#### What you will do
Exactness is required. Restate every entry as written.
─── Recorded information ───
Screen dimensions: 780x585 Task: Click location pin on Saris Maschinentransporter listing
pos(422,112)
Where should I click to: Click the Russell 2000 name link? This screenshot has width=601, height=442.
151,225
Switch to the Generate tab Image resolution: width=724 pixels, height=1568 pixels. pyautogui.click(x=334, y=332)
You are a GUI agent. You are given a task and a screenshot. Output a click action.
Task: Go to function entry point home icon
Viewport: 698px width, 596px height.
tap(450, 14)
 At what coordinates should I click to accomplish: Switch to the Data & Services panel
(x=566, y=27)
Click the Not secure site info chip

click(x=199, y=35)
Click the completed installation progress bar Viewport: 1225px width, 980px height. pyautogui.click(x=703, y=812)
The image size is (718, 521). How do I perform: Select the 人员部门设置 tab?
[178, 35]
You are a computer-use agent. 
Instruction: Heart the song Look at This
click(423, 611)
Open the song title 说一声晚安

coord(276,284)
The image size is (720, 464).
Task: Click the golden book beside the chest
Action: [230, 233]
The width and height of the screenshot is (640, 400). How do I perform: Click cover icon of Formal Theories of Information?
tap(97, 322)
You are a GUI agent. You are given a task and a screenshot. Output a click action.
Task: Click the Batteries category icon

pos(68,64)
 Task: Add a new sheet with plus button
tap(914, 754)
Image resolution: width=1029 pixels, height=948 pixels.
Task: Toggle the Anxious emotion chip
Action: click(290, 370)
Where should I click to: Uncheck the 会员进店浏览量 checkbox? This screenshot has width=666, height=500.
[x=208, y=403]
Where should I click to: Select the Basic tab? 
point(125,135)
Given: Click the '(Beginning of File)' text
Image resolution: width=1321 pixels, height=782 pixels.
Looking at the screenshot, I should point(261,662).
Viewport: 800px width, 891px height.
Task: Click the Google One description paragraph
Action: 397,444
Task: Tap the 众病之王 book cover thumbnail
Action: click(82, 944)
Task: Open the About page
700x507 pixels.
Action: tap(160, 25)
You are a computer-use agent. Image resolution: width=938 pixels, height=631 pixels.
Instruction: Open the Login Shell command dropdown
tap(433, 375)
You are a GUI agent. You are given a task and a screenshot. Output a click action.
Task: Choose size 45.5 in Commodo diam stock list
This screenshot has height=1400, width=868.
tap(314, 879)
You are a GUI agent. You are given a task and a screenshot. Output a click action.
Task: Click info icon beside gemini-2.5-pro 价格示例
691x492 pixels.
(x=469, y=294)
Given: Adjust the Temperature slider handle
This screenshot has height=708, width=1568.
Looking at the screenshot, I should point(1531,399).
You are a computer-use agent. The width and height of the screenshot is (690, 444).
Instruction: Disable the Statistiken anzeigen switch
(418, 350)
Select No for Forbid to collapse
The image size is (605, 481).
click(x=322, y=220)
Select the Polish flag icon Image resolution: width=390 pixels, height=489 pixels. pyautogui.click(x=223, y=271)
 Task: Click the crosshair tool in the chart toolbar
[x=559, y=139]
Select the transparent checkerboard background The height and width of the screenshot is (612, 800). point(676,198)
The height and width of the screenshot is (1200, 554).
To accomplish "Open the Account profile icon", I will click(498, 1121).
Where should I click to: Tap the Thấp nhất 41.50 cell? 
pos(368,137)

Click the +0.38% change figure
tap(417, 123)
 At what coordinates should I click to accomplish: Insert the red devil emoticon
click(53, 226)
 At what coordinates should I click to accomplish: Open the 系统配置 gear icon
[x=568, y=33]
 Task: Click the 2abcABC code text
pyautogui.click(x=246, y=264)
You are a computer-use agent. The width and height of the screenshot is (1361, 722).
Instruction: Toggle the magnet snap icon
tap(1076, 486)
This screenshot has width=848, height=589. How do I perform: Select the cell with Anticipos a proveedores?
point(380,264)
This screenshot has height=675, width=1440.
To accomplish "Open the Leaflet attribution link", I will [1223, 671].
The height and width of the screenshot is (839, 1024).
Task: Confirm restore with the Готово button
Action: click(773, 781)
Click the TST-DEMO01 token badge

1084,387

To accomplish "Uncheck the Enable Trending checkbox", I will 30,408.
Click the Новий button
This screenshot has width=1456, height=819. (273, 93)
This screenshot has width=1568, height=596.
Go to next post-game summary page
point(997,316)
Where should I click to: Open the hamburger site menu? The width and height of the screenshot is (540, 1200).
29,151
───
#### Answer for the task
Screen dimensions: 780x585 Task: Click location pin on Saris Maschinentransporter listing
pos(422,112)
Where should I click to: Click the Russell 2000 name link? This screenshot has width=601, height=442.
151,225
Switch to the Generate tab Image resolution: width=724 pixels, height=1568 pixels. pyautogui.click(x=334, y=332)
You are a GUI agent. You are given a task and a screenshot. Output a click action.
Task: Go to function entry point home icon
Viewport: 698px width, 596px height.
tap(450, 14)
 At what coordinates should I click to accomplish: Switch to the Data & Services panel
(x=566, y=27)
Click the Not secure site info chip

click(x=199, y=35)
Click the completed installation progress bar Viewport: 1225px width, 980px height. pyautogui.click(x=703, y=812)
The image size is (718, 521). How do I perform: Select the 人员部门设置 tab?
[178, 35]
You are a computer-use agent. 
Instruction: Heart the song Look at This
click(423, 611)
Open the song title 说一声晚安

coord(276,284)
The image size is (720, 464).
Task: Click the golden book beside the chest
Action: [230, 233]
The width and height of the screenshot is (640, 400). How do I perform: Click cover icon of Formal Theories of Information?
tap(97, 322)
You are a GUI agent. You are given a task and a screenshot. Output a click action.
Task: Click the Batteries category icon

pos(68,64)
 Task: Add a new sheet with plus button
tap(914, 754)
Image resolution: width=1029 pixels, height=948 pixels.
Task: Toggle the Anxious emotion chip
Action: click(290, 370)
Where should I click to: Uncheck the 会员进店浏览量 checkbox? This screenshot has width=666, height=500.
[x=208, y=403]
Where should I click to: Select the Basic tab? 
point(125,135)
Given: Click the '(Beginning of File)' text
Image resolution: width=1321 pixels, height=782 pixels.
Looking at the screenshot, I should point(261,662).
Viewport: 800px width, 891px height.
Task: Click the Google One description paragraph
Action: 397,444
Task: Tap the 众病之王 book cover thumbnail
Action: click(82, 944)
Task: Open the About page
700x507 pixels.
Action: tap(160, 25)
You are a computer-use agent. Image resolution: width=938 pixels, height=631 pixels.
Instruction: Open the Login Shell command dropdown
tap(433, 375)
You are a GUI agent. You are given a task and a screenshot. Output a click action.
Task: Choose size 45.5 in Commodo diam stock list
This screenshot has height=1400, width=868.
tap(314, 879)
You are a GUI agent. You are given a task and a screenshot. Output a click action.
Task: Click info icon beside gemini-2.5-pro 价格示例
691x492 pixels.
(x=469, y=294)
Given: Adjust the Temperature slider handle
This screenshot has height=708, width=1568.
Looking at the screenshot, I should point(1531,399).
You are a computer-use agent. The width and height of the screenshot is (690, 444).
Instruction: Disable the Statistiken anzeigen switch
(418, 350)
Select No for Forbid to collapse
The image size is (605, 481).
click(x=322, y=220)
Select the Polish flag icon Image resolution: width=390 pixels, height=489 pixels. pyautogui.click(x=223, y=271)
 Task: Click the crosshair tool in the chart toolbar
[x=559, y=139]
Select the transparent checkerboard background The height and width of the screenshot is (612, 800). point(676,198)
The height and width of the screenshot is (1200, 554).
To accomplish "Open the Account profile icon", I will click(498, 1121).
Where should I click to: Tap the Thấp nhất 41.50 cell? 
pos(368,137)

Click the +0.38% change figure
tap(417, 123)
 At what coordinates should I click to accomplish: Insert the red devil emoticon
click(53, 226)
 At what coordinates should I click to accomplish: Open the 系统配置 gear icon
[x=568, y=33]
 Task: Click the 2abcABC code text
pyautogui.click(x=246, y=264)
You are a computer-use agent. The width and height of the screenshot is (1361, 722).
Instruction: Toggle the magnet snap icon
tap(1076, 486)
This screenshot has width=848, height=589. How do I perform: Select the cell with Anticipos a proveedores?
point(380,264)
This screenshot has height=675, width=1440.
To accomplish "Open the Leaflet attribution link", I will [1223, 671].
The height and width of the screenshot is (839, 1024).
Task: Confirm restore with the Готово button
Action: click(773, 781)
Click the TST-DEMO01 token badge

1084,387

To accomplish "Uncheck the Enable Trending checkbox", I will 30,408.
Click the Новий button
This screenshot has width=1456, height=819. (273, 93)
This screenshot has width=1568, height=596.
Go to next post-game summary page
point(997,316)
Where should I click to: Open the hamburger site menu? The width and height of the screenshot is (540, 1200).
29,151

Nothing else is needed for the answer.